# ~ Horses are complicated...



## flamingauburnmustang (Dec 25, 2008)

Just as a warning, I wont be able to separate this into several paragraphs because Im using my cell phone. Anyway, here goes... :mrgreen: I am going to my first interschools competition tomorrow, and I was meant to take Night Heat for the show jumping, but she got an abcess on her leg. I was then going take Silver Saber, but last week she sliced up her hind legs with wire. So now Im stuck with a small 13.2 hands high grey pony called Damper that looks half donkey.... :lol: But at least she can jump, probably better than Night Heat. LOL. I feel much better now letting that all out... What do you all think? :???:


----------



## Void (Jun 26, 2009)

Oh man I used to have that kind of luck anytime I said the "Show" word in front of my horse I feel like he would purposefully go lame. That was one entire year we had where I had to keep borrowing my friend's old GP horse to take to shows so I wouldn't lose my money lol. 
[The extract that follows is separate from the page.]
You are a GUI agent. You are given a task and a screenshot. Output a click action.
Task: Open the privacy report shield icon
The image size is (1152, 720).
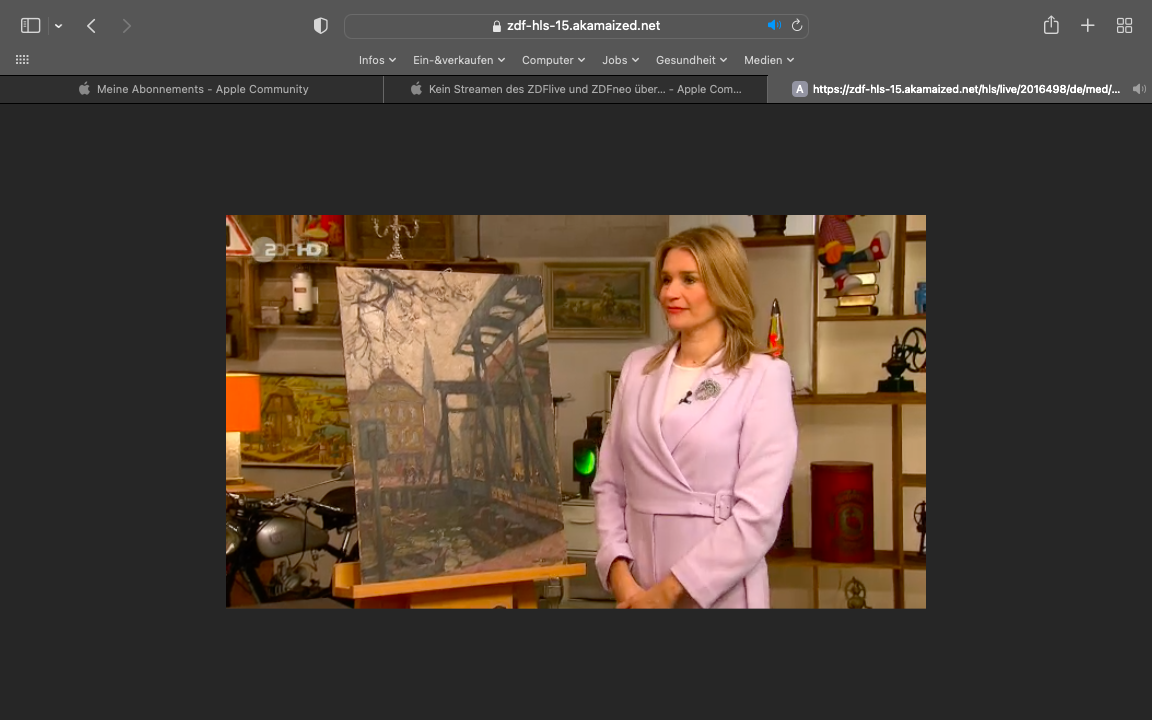pos(321,26)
Now I just spell the word. He doesn't seem to know how to spell.  Best of luck btw.


----------



## flamingauburnmustang (Dec 25, 2008)

LOL. Thanks. :grin:


----------



## Dartanion (Dec 8, 2008)

Best of luck!! take pics for us! I've been pretty lucky in that nothing has really happened. I had to drop out of the Fair the day of because when I walked D out of his stall and he was crying bloody murder! I swear this horse was on three legs. Call the vet out and he couldn't find anything so gave him some beaut(SP) and behold the next day perfectly fine :?. I did however have a mare that was 'lame' everytime I had a halter but when her friends came around "Oh i feel better now bye!" gallope off! Brat:twisted:


----------